Lorraine aime les gens et surtout elle aime la vie. Elle profite de chaque moment autant qu’elle le peut malgré ses limites importantes. En fait, jusqu’à ces dernières années, elle avait une vie plus active et plus sociale que la mienne ! Elle a savouré tous les petits plaisirs qui s’offraient à elle. Et aussi surprenant que cela puisse paraître, il y avait suffisamment de moments agréables pour qu’elle souhaite vivre le plus longtemps possible entourée de ceux qu’elle aime.
Lorraine a besoin d’aide pour toutes ses activités quotidiennes. Et elle apprécie l’aide que les gens lui donnent, sans se plaindre de ce que d’autres ne lui donnent pas. Elle a développé une attitude de gratitude extraordinaire. Les recherches démontrent qu’une attitude de gratitude augmente le bien-être psychologique.

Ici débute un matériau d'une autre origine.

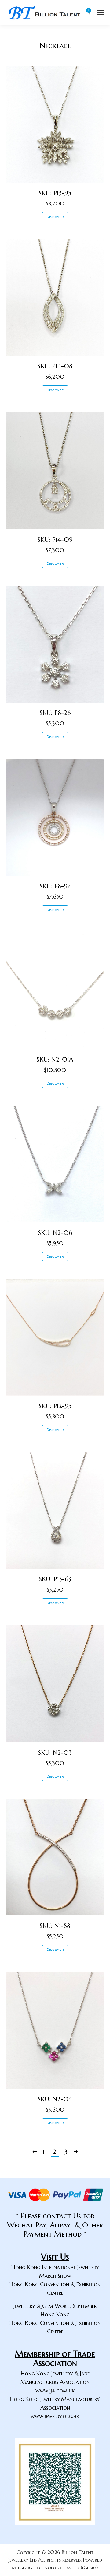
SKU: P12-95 (55, 1406)
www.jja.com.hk (55, 2390)
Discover (55, 216)
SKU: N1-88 (55, 1926)
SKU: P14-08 (55, 366)
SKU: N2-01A (55, 1060)
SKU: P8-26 (55, 713)
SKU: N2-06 (55, 1233)
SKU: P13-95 (55, 193)
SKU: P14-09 (55, 540)
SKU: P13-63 (55, 1579)
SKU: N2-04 (55, 2099)
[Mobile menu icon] (100, 12)
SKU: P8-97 (55, 886)
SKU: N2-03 (55, 1753)
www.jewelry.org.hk (55, 2416)
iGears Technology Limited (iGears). (58, 2567)
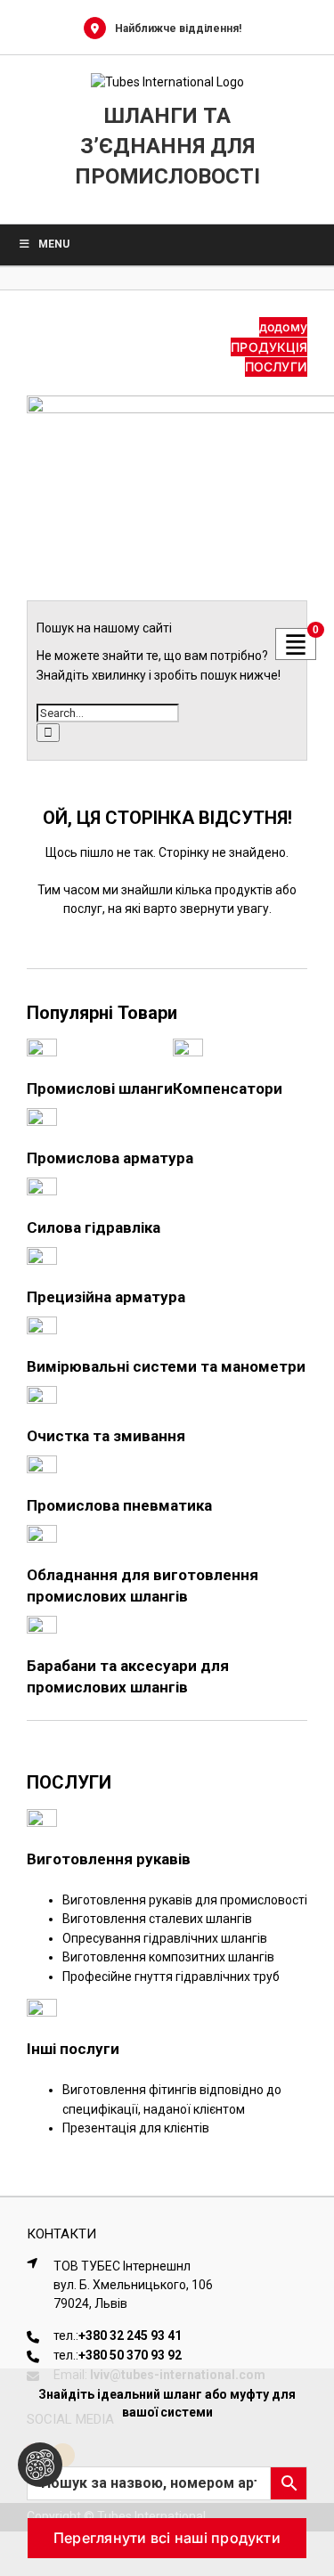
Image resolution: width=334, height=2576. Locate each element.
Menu (53, 244)
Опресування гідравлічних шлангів (164, 1938)
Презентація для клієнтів (135, 2128)
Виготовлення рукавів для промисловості (184, 1900)
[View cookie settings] (40, 2464)
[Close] (303, 2394)
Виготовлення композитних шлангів (168, 1957)
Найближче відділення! (178, 28)
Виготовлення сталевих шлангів (157, 1919)
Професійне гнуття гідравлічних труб (171, 1976)
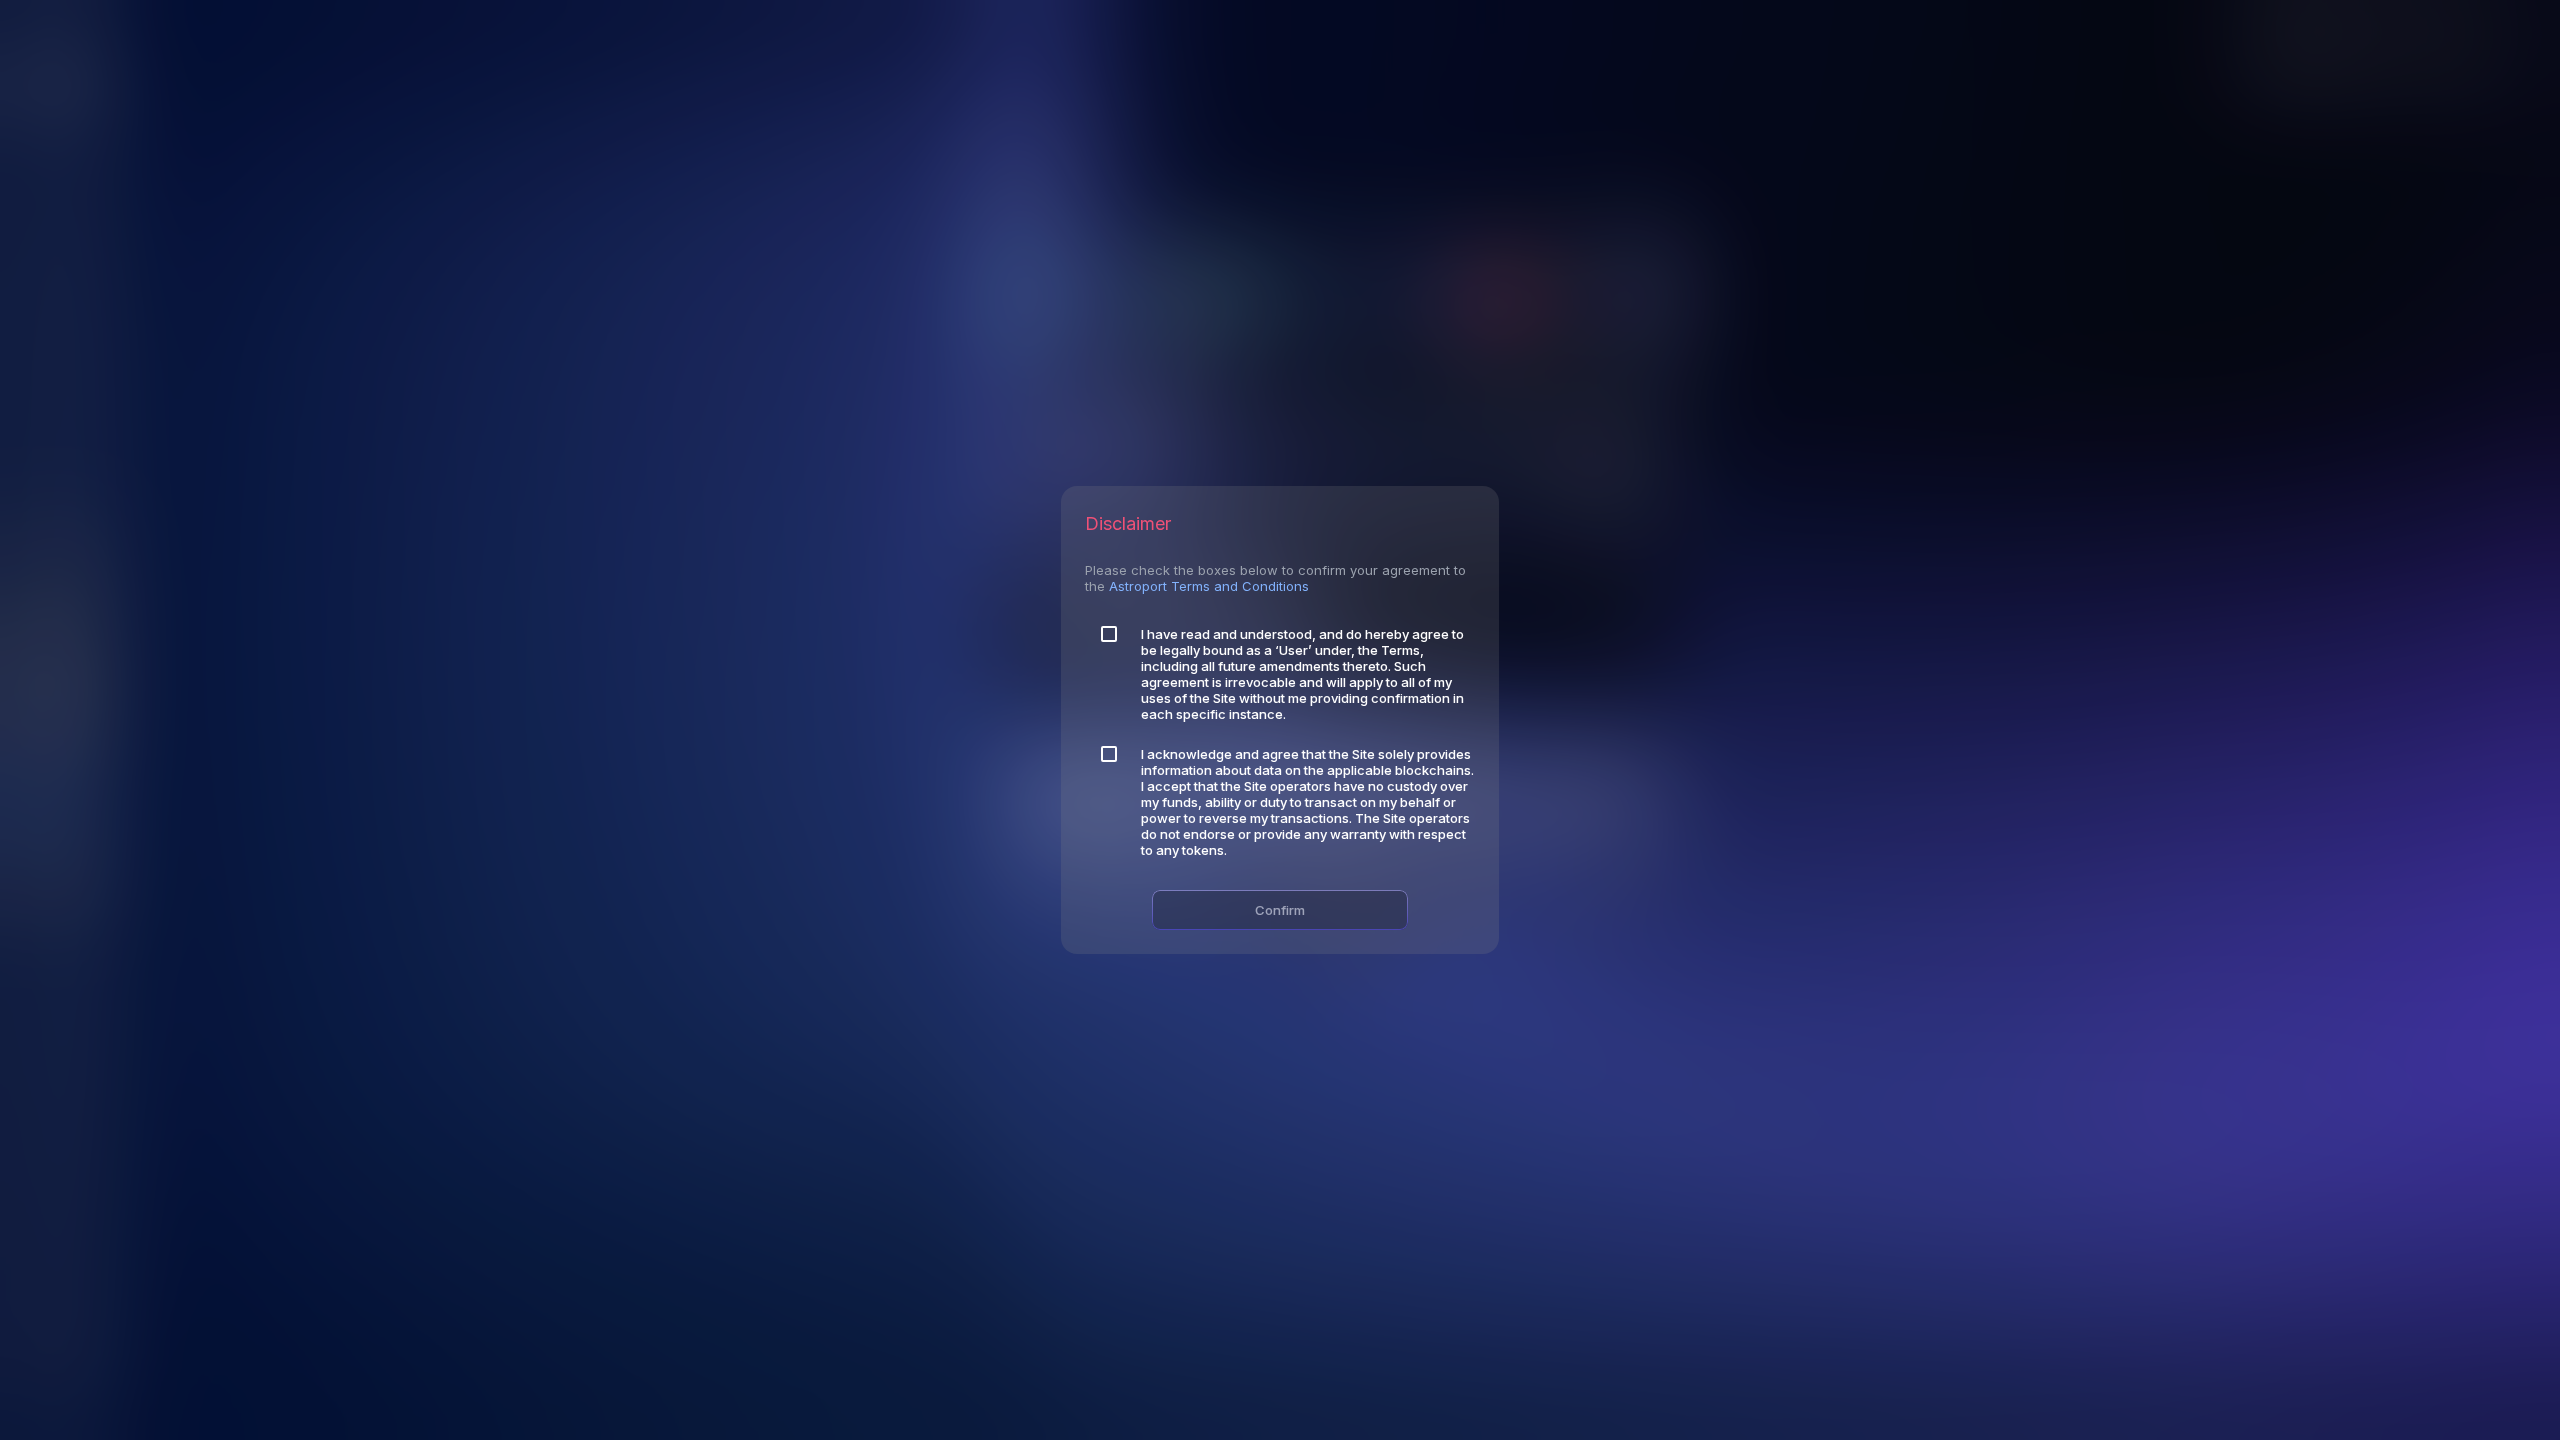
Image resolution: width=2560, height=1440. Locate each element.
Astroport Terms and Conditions (1209, 586)
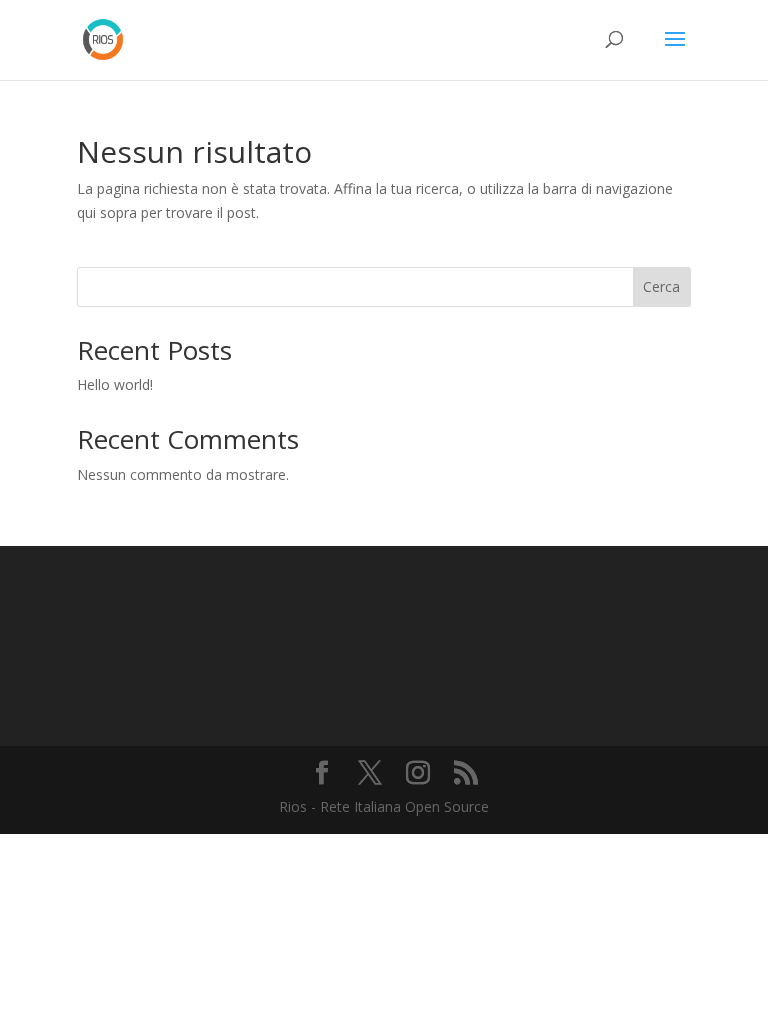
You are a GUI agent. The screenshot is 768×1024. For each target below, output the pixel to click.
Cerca (661, 286)
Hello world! (115, 384)
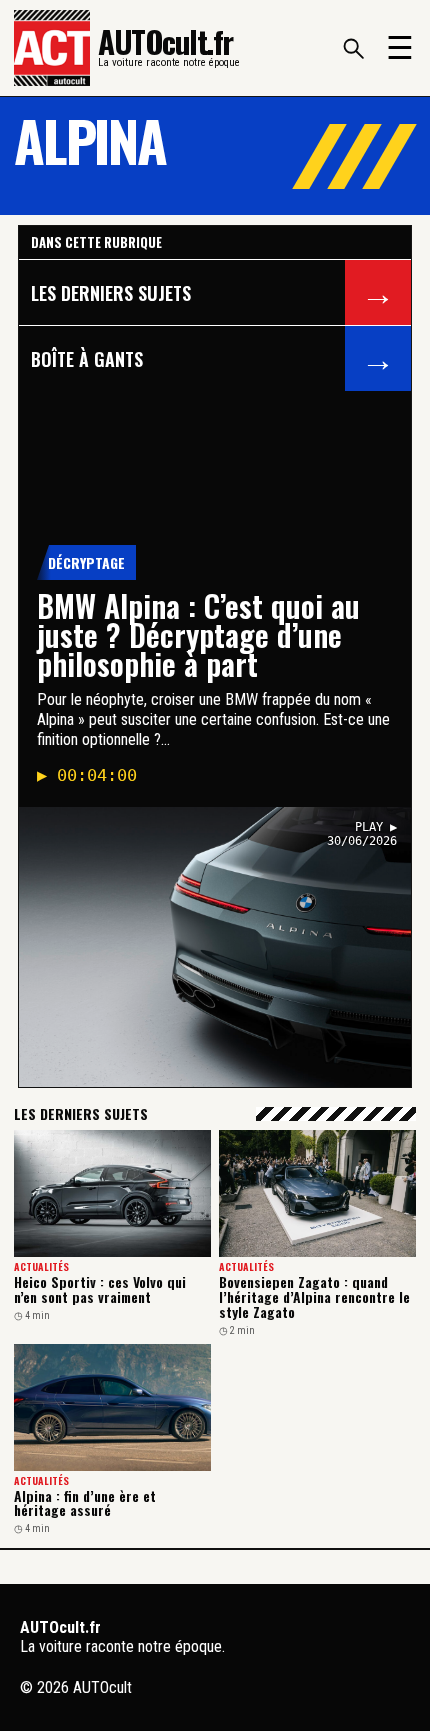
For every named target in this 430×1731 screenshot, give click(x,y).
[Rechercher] (353, 48)
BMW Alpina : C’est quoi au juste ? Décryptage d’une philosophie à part (198, 634)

Lorraine se fout pas mal des recherches en psychologie positive ! Elle a choisi de VIVRE la gratitude. Au lieu de porter son attention sur ce qui lui manque (et il y a beaucoup de choses qui ne fonctionnent pas très bien dans sa vie), elle se concentre sur ce qu’elle a, sur les gens qui l’entourent, l’aident et l’aiment. Et son dernier message a été de dire merci à tous ces gens qui l’entourent. Car Lorraine est partie le 8 octobre dernier …
C’est à moi maintenant de te dire merci: merci d’avoir enrichi nos vies, merci de m’avoir, sans même le savoir, tant appris sur la façon de vivre et d’être heureux, merci pour l’impact positif que tu as eu sur ton entourage proche et même éloigné (mes clients profitent de ton savoir-être), merci de nous avoir donné le meilleur de toi et de nous avoir permis de donner le meilleur de nous en prenant soin de toi. Merci d’avoir vécu parmi nous…
On pourrait penser que la mort d’une personne met un terme à la relation. Faire son deuil n’est pas oublier la personne aimée, c’est établir une autre forme de relation. Monbourquette [ii] mentionne que la dernière étape est l’intégration de l’héritage que la personne nous a laissé. J’en ai pour toute une vie à intégrer ce que Lorraine vivait de façon si naturelle. C’était ma petite cousine, mais c’est surtout une grande Dame. Au revoir Lorraine.
[i] Avis à tous: je ne souhaite pas culpabiliser ceux qui se plaignent de leurs souffrances. Cela fait vraiment du bien de pleurer et de nommer ses difficultés. Et de s’accueillir avec compassion (ma prochaine infolettre). Je le fais parfois et ça soulage. Je suggère simplement qu’une attitude généralisée de plainte et de victime n’est pas la meilleure façon d’être heureux.
[ii] Grandir – Aimer, perdre et grandir, de Jean Monbourquette, un livre pour passer au-travers des étapes du deuil.